There are few film directors today that have defined a decade of filmmaking, films which ignite debates and where moments are repeated by both word and image, Christopher Nolan has showcased in his own idealistic style why he is important to the film industry, and why he is vital in the survival of how films are made and how they become eternal through time.


His first full feature length film Memento intertwines mystery and suspense, what Nolan chooses to do with it? – Have the film go non-chronological of course, he isn’t your conventional film director, he is what an author would be if a book was written while been filmed at the same time.

Contributing to screenplays as well as his directorial prowess, Memento gives the audience and the individual spectator a chance to participate in the film and solve the case as well as the protagonist Leonard played by Guy Pearce in the film, a character lost and confused while he tries and finds out who murdered his wife. Memento showcases the very best of Early Nolan and does it on a heavyweight scale even though the budget was under nine million dollars.

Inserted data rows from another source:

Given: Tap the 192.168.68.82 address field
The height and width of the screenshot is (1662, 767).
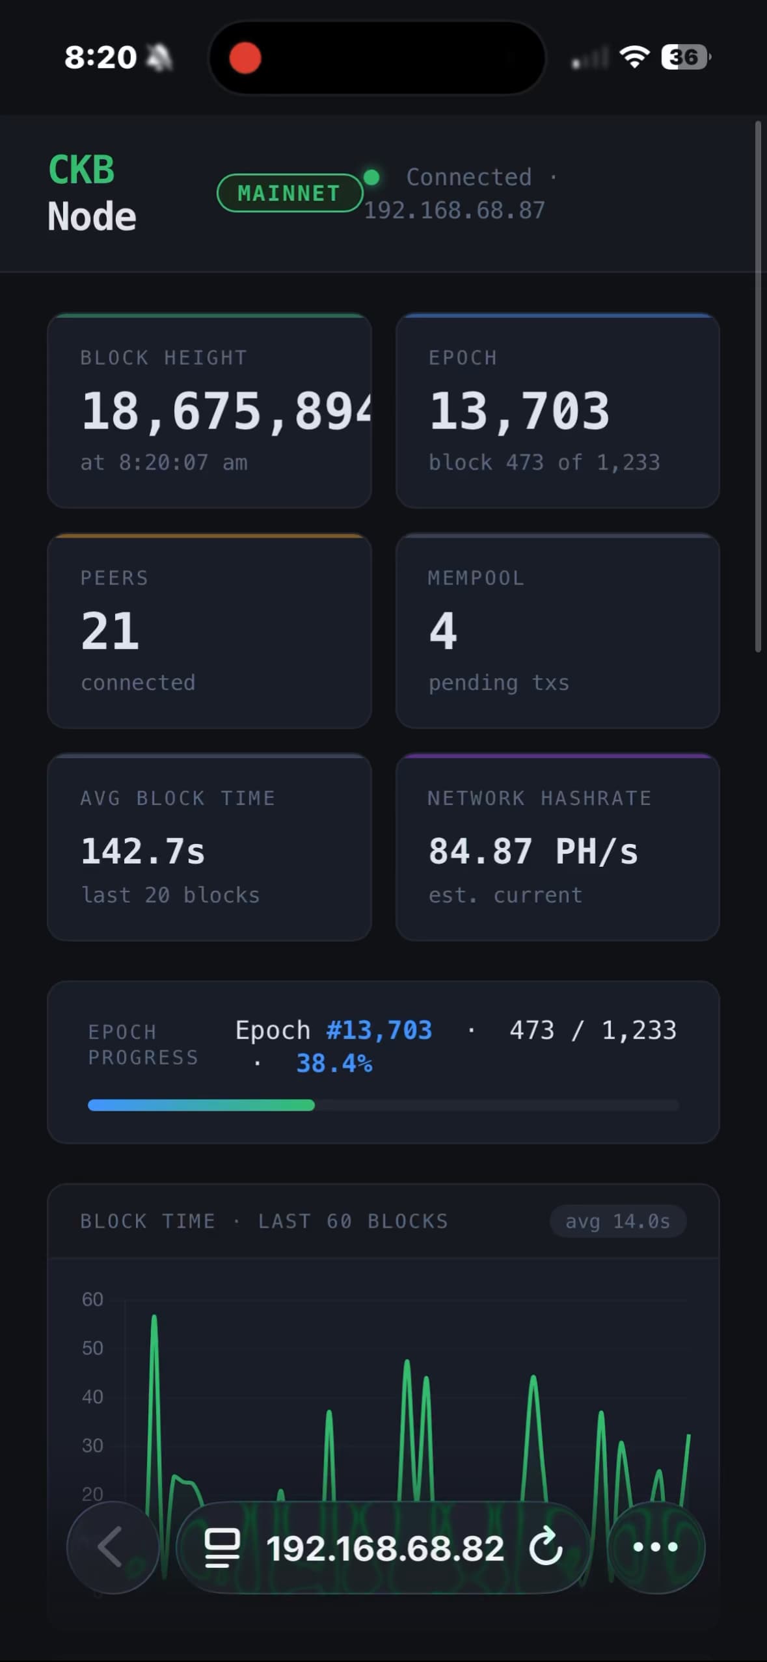Looking at the screenshot, I should click(384, 1547).
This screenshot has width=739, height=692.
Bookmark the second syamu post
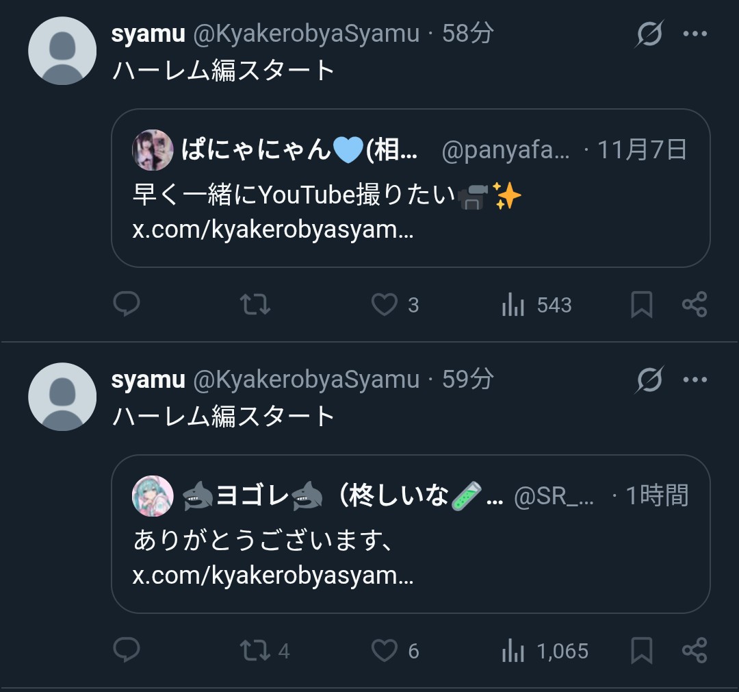[641, 650]
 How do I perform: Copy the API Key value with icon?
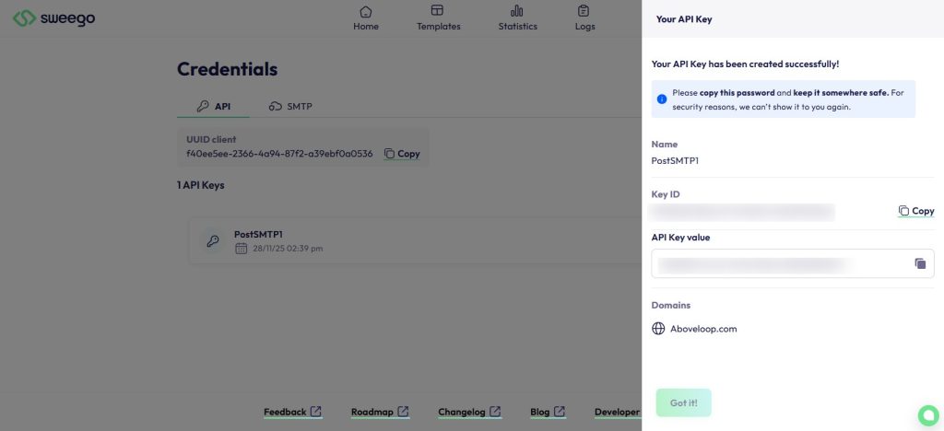919,263
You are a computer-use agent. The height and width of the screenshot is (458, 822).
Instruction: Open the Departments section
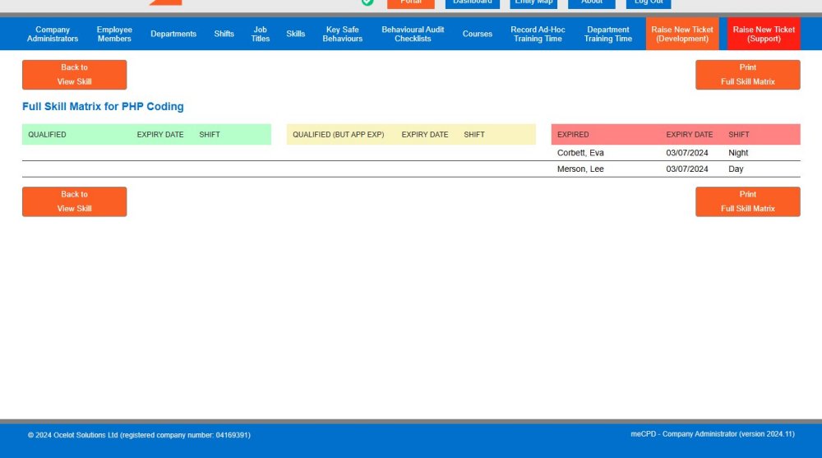[173, 34]
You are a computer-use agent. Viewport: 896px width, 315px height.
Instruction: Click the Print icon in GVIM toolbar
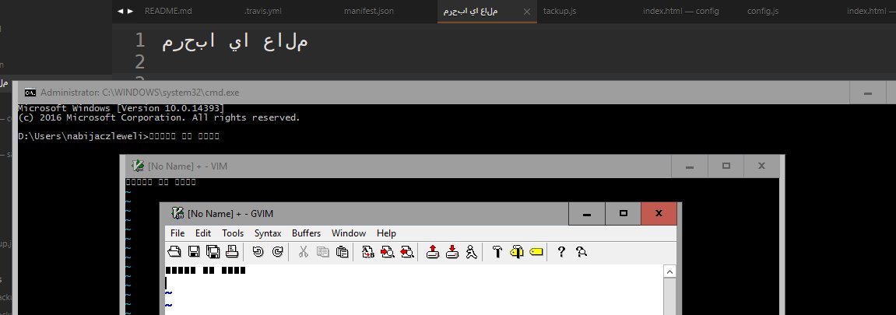[231, 251]
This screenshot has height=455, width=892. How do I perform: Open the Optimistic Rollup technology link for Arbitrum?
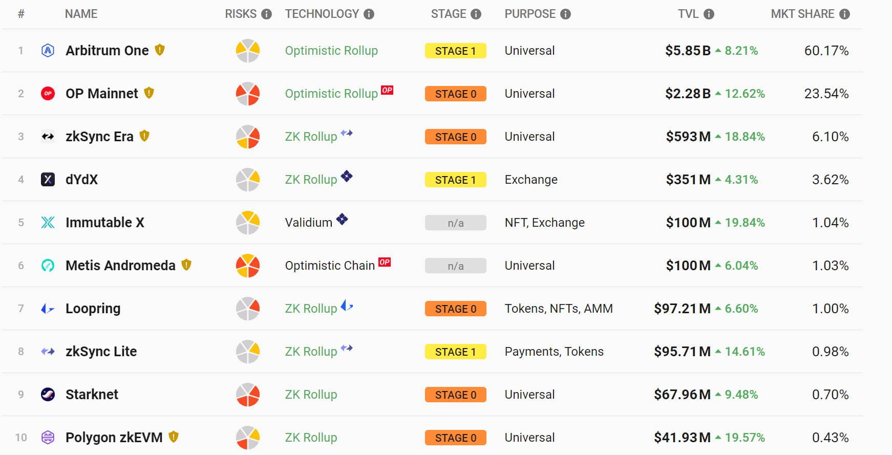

The film takes us on a gripping journey in which we try and solve but Nolan being Nolan don’t expect an easy ending for a twist is always around the corner with this influential director.

Just two years after Memento was released Nolan follows up with another mystery starring Al Pacino & Robin Williams, an unconventional cast Nolan makes the most of it and delivers a great thriller based on the remake of the same name Insomnia.

A detective thriller set on a slightly bigger scale remade into a Nolan style, it has its moments of Nolanism with its twist and turns and brilliant still camerawork, Nolan manages to pull off a great remake of the same name of the 1997 Norwegian thriller while using two great actors side by side of Pacino and Williams.

For three years the director remained absent in Hollywood, he had picked up a project to reboot, a superhero series, a series that had been made well before in the past with Burton at the helm but Nolan wanted to offer his touch to it and deliver a momentous superhero trilogy that would remain untouched and locked in the memory as one of the finest superhero trilogies ever made.

2005 the year and so it had begun, Batman Begins showed what Nolan had in store for us, offering his noir and mysterious touch in his previous features, although it had made the least money out of the three films in the trilogy it had paved the way of something big to come, something much much bigger.


People were sceptical at first that another Batman film was in the works but Nolan had shown us on screen that this trilogy was his, that he would own these films with his cemented directorial style, encompassing drama, action, suspense and mystery, The film had portrayed Batman as a detective who showed justice while knowing various martial arts techniques, Gotham was dark and gritty and the cast was perfectly picked to deliver a first class first part of a trilogy that would start something great prodigious.

After this The Prestige followed Nolan’s directorial feature timeline, a film that showed magicians at war, both Christian Bale and Hugh Jackman were brilliant in the roles as deceiving and mysterious individuals and this film came with plenty of twists and turns, Michael Caine also remained a loyal counterpart in his second appearance of five to come in Nolans later films.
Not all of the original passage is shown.